Suppose that critical posthumanism invites us to say goodbye to ‘literature’ and to welcome it back in the same moment. So, “for centuries”, observes Jonathan Franzen, “ink in the form of printed novels has fixed discrete, subjective individuals within significant narratives”.[1] Humanist subjectivity and exceptionalism were instantiated in the ink and print cultures of ‘letters’, continuous human identities whose histories, as in Bildung, might be sustained over the course of novels for example, and which we come to know as ‘literary character’. In lamenting the displacement of the ‘social novel’ by broadcast and digital technologies, however, Franzen’s concern is not as mundane as simply to focus on the disappearance of the book itself. To his enquiry as to what a young friend and ex-English major is now reading, the reply is: ‘“You mean linear reading? Like when you read a book from start to finish?”’[2]

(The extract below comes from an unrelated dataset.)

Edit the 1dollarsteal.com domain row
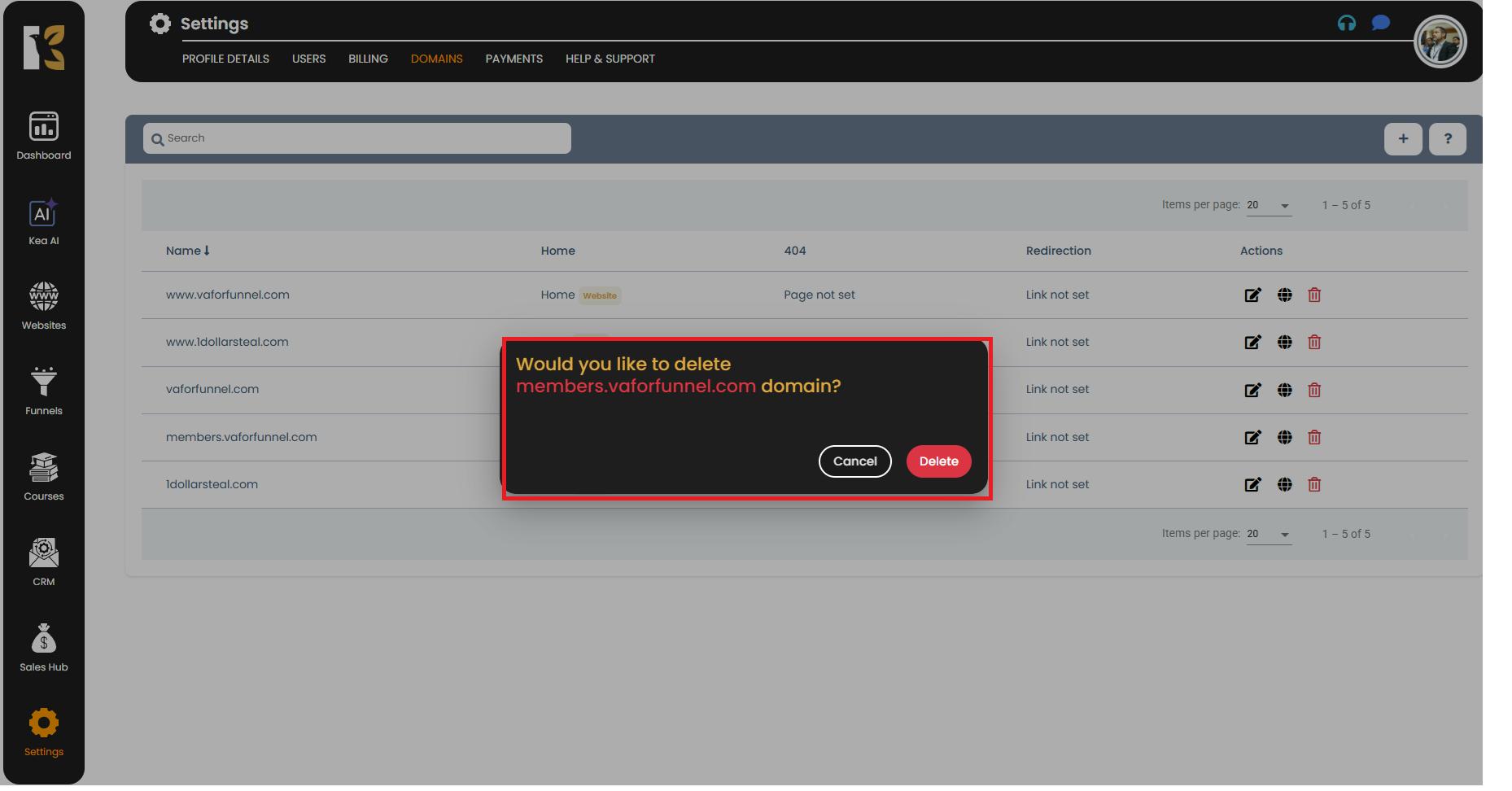1512x791 pixels. coord(1252,485)
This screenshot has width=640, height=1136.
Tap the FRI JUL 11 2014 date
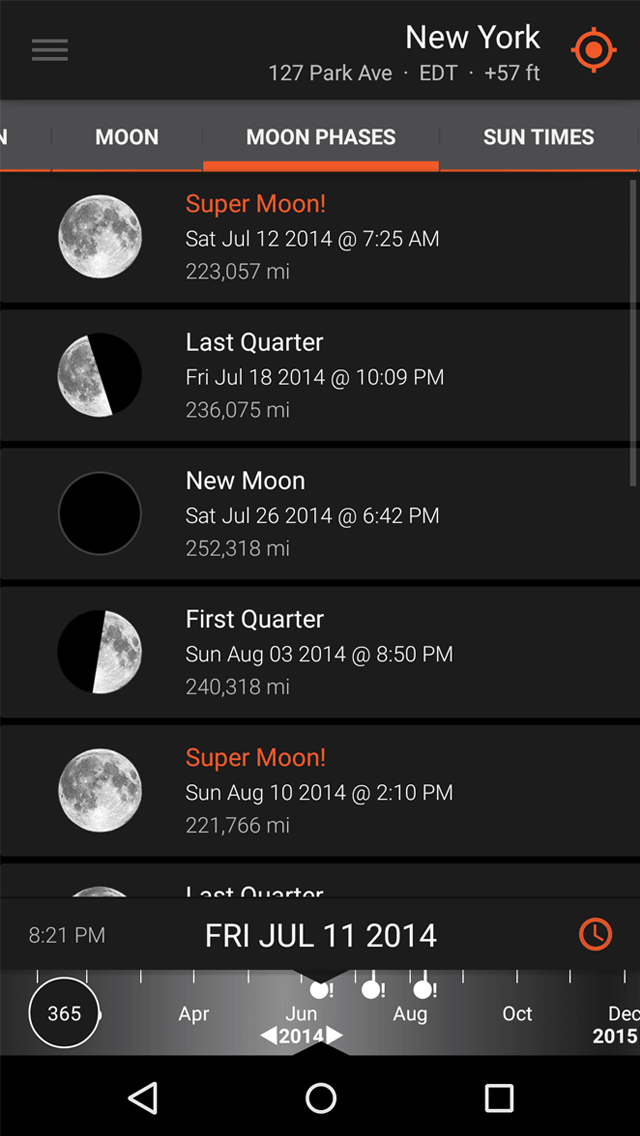pyautogui.click(x=320, y=934)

‘Literature’, Franzen reminds us, is a reading formation, and an institution and material practice of reading predicated upon slow and capacious time and undistracted, individual powers of concentration. The objects may still be there, but the reader may not. Once Eagleton et al had in the 1980s laid bare the ideological underpinnings of the concept of literature and its canonizing project, a re-invention of literary value through aesthetics ensued. Peter Widdowson and Derek Attridge, for example, strikingly coincided in the endorsement of a proleptic literature of emancipatory openness and unpredictability, an “uncontrolled free space” (Widdowson) or ethical orientation towards the other (Attridge).[3] For Eagleton, a literature hollowed of any intrinsic value became instead “a number of ways in which people relate themselves to writing”;[4] for Attridge, literature could “achieve nothing without readers – responsible readers”.[5] In none of these cases is the idea of the implied or ideal reader apparently troubled by the material posthumanist possibility that the reader will eventually simply fail to turn up. However, in calling for a rethinking of literature within the ultimate horizon of human extinction, Claire Colebrook cautiously affirms in the work of Bernard Stiegler and Susan Greenfield, amongst others, a well-founded ‘lament’ around the growing unavailability to the brain of the trans-individual neural circuits facilitated by script and print: “flickering screens now leave the eye-brain within itself”.[6] For Colebrook this is “hyper-hypo-affective disorder”, a “contraction or weakening of grammars and syntaxes of cognition in the face of the instant gratification of affects”.[7] Are not our reading lists increasingly populated with shorter works?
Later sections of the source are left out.